>> START Material shown

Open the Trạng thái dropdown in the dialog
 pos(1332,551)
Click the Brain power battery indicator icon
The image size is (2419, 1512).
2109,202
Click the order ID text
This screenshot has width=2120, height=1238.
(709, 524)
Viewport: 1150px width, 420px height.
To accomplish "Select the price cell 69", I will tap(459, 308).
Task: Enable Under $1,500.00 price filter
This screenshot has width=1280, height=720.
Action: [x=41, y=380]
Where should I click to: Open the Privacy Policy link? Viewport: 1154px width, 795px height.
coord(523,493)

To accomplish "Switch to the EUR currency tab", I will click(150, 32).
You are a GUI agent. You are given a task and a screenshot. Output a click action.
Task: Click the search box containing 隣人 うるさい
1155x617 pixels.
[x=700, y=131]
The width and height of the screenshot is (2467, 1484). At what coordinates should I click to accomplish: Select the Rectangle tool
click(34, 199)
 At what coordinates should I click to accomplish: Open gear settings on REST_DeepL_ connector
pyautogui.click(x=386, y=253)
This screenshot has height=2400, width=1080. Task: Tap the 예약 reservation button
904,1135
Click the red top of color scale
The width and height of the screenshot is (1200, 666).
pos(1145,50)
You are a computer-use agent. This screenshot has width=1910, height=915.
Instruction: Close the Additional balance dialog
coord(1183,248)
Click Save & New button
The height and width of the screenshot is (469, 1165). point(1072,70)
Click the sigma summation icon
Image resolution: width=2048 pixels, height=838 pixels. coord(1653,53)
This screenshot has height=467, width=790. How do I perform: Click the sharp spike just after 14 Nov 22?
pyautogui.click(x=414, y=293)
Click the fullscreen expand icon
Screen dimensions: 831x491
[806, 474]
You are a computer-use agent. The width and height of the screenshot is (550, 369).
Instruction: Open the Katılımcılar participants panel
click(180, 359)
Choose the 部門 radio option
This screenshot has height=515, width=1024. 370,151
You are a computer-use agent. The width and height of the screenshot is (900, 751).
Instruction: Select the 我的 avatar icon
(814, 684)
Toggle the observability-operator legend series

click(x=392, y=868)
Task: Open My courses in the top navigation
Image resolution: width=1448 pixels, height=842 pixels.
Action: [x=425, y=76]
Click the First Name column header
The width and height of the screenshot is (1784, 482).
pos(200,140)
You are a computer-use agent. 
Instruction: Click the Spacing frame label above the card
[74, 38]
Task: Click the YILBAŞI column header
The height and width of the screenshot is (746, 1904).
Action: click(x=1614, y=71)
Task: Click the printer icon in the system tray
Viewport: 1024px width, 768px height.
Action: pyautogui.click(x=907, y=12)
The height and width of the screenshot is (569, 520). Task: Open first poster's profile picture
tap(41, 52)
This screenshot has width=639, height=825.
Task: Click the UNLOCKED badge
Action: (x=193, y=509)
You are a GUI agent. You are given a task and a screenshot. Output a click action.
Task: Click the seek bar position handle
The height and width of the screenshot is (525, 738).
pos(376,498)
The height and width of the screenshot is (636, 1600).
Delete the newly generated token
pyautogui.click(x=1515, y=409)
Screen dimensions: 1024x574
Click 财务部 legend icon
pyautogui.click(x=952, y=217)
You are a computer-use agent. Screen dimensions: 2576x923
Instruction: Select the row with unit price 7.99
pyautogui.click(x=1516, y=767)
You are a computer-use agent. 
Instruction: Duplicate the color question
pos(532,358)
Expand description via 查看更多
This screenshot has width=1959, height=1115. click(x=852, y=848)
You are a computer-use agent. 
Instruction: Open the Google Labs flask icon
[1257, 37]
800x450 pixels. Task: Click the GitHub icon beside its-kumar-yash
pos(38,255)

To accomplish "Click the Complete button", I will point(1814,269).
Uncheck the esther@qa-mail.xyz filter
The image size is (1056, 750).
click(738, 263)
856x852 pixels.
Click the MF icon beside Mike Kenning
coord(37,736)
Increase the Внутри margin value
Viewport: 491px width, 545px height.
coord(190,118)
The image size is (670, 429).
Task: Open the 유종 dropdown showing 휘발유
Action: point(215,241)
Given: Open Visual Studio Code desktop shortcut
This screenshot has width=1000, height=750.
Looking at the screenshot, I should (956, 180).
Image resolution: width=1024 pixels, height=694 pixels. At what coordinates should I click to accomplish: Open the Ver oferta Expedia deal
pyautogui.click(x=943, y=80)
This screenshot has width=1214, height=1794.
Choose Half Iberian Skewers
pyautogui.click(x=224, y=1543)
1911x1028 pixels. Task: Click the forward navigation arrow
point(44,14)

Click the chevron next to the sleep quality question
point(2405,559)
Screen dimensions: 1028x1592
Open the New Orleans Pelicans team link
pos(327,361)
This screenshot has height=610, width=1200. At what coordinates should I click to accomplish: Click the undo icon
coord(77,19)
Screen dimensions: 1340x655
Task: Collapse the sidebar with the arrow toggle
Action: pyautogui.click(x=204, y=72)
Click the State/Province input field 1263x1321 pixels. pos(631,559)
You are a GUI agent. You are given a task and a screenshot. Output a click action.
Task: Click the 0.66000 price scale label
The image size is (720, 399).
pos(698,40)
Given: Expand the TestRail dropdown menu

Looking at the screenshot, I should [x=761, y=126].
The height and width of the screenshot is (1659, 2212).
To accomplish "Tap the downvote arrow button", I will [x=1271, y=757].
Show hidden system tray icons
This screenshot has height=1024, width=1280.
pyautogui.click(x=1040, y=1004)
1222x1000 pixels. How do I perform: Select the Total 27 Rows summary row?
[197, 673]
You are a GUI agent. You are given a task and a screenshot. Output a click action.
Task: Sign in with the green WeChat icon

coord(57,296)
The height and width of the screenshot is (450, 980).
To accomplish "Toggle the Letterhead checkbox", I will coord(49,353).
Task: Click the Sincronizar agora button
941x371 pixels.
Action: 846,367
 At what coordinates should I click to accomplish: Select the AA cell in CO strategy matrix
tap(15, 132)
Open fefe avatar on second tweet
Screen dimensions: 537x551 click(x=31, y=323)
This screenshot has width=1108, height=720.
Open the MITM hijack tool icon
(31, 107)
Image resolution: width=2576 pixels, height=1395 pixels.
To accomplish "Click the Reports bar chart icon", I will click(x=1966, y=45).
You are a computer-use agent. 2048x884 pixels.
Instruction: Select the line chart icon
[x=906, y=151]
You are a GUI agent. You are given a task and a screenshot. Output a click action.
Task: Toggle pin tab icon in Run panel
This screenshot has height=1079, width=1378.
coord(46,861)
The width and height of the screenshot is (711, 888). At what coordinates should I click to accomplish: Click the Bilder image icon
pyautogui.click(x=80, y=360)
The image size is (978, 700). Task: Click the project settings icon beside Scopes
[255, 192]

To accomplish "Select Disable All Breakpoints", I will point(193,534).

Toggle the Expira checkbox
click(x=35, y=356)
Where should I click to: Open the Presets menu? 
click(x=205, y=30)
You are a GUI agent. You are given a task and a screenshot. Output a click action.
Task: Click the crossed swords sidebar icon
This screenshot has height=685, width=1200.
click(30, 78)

>> END Material shown

▸ **Set exercise**
Can you put the data from the line containing "You are a computer-use agent. 2048x884" down through the line containing "coord(46,861)" into a two-column CSV with the headers task and click? Each row should hold one task's text and its answer, each in a single quoted field with line breaks turned into spaces.

▸ **Answer below**
task,click
"You are a computer-use agent. 2048x884 pixels. Instruction: Select the line chart icon","[x=906, y=151]"
"You are a GUI agent. You are given a task and a screenshot. Output a click action. Task: Toggle pin tab icon in Run panel This screenshot has height=1079, width=1378.","coord(46,861)"